A citizen of the United States has common privileges and immunities under
Section 1, Clause 2 of the Fourteenth Amendment. A citizen of the United States also
has additional privileges and immunities. Some are discussed in both the
Slaughterhouse Cases and Maxwell v. Dow. In general, these additional privileges and
immunities arise “out of the nature and essential character of the Federal
government, and granted or secured by the Constitution” (Duncan v. State of
Missouri: 152 U.S. 377, at 382 1894) or, in other words, “owe their existence to the
Federal government, its National character, its Constitution, or its laws”
(Slaughterhouse Cases: 83 (16 Wall.) U.S. 38, at 79 1873).
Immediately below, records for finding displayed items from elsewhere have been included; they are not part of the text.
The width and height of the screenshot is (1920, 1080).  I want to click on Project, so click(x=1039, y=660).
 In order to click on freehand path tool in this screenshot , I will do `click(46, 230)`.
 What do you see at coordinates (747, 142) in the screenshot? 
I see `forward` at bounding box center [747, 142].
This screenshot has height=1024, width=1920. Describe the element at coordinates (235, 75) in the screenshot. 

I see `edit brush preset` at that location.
2. See also Maxwell v. Dow (176 U.S. 581, at 588 1900) where it is stated:

“. . . A provision corresponding to this, he (Justice Miller) found in the


Constitution of the United States in section 2 of the fourth article, wherein it
is provided that ‘the citizens of each State shall be entitled to all the
privileges and immunities of citizens OF the several States.’ What those
privileges were is not defined in the Constitution, but the justice said that
could be but little question that the purpose of both those provisions was the
same, and that the privileges and immunities intended were the same in
each. He then referred to the case of Corfield v. Coryell, decided by Mr. Justice
Washington in the Circuit Court for the District of Pennsylvania in 1823, 4
Washington C.C. 371, where the question of the meaning of this clause in the
Constitution was raised. Answering the question what were the privileges
and immunities of citizens OF the several States, Mr. Justice Washington said
... “
http://books.google.com/books?id=8toGAAAAYAAJ&pg=PA588#v=onepage&q&f=false

3. This phrase “citizens of the several States” was used before the Fourteenth
Amendment. It had a different meaning then, that being the citizens of each
particular State, taken together. For example, see Justice Curtis dissenting opinion
in the case of Dred Scott. Now, however, it means citizens of all the several States,
generally. For clarity, the author uses the term “a citizen of the several States”
rather than “citizens of the several States” to denote one who is a citizen of all the
several States, generally. This is done indirectly in Harris v. Balk (198 U.S. 215, at
233 1905):

“There can be no doubt that Balk, as a citizen of the State of North Carolina,
had the right to sue Harris in Maryland to recover the debt which Harris
owed him. Being a citizen of North Carolina, he was entitled to all the
privileges and immunities of citizens of the several States, one of which is the
right to institute actions in the courts of another State.” Harris v. Balk: 198
U.S. 215, at 223 (1905).
http://books.google.com/books?id=ceIGAAAAYAAJ&pg=PA223#v=onepage&q=&f=false

The Supreme Court, in the case of Cole v. Cunningham (133 U.S. 107 at 113 thru 114
1890), however, uses the term “citizens of the several States”:

“The intention of section 2 of Article 4 was to confer on the CITIZENS OF


THE SEVERAL STATES a general citizenship, and to communicate all the
privileges and immunities which the citizens of the same State would be
entitled to under the like circumstances, and this includes the right to
institute actions.”
http://books.google.com/books?id=oGYUAAAAYAAJ&pg=PA113#v=onepage&q=&f=false

And, in Maxwell v. Dow (176 U.S. 581, at 592 1900):


“In speaking of the meaning of the phrase ‘privileges and immunities of
citizens of the several States,’ under section second, article fourth, of the
Constitution, it was said by the present Chief Justice, in Cole v. Cunningham,
133 U.S. 107, that the intention was ‘to confer on the citizens of the several
States a general citizenship, and to communicate all the privileges and
immunities which the citizens of the same State would be entitled to under
the like circumstances, and this includes the right to institute actions.’ “
Maxwell v. Dow: 176 U.S. 581, at 592 (1900).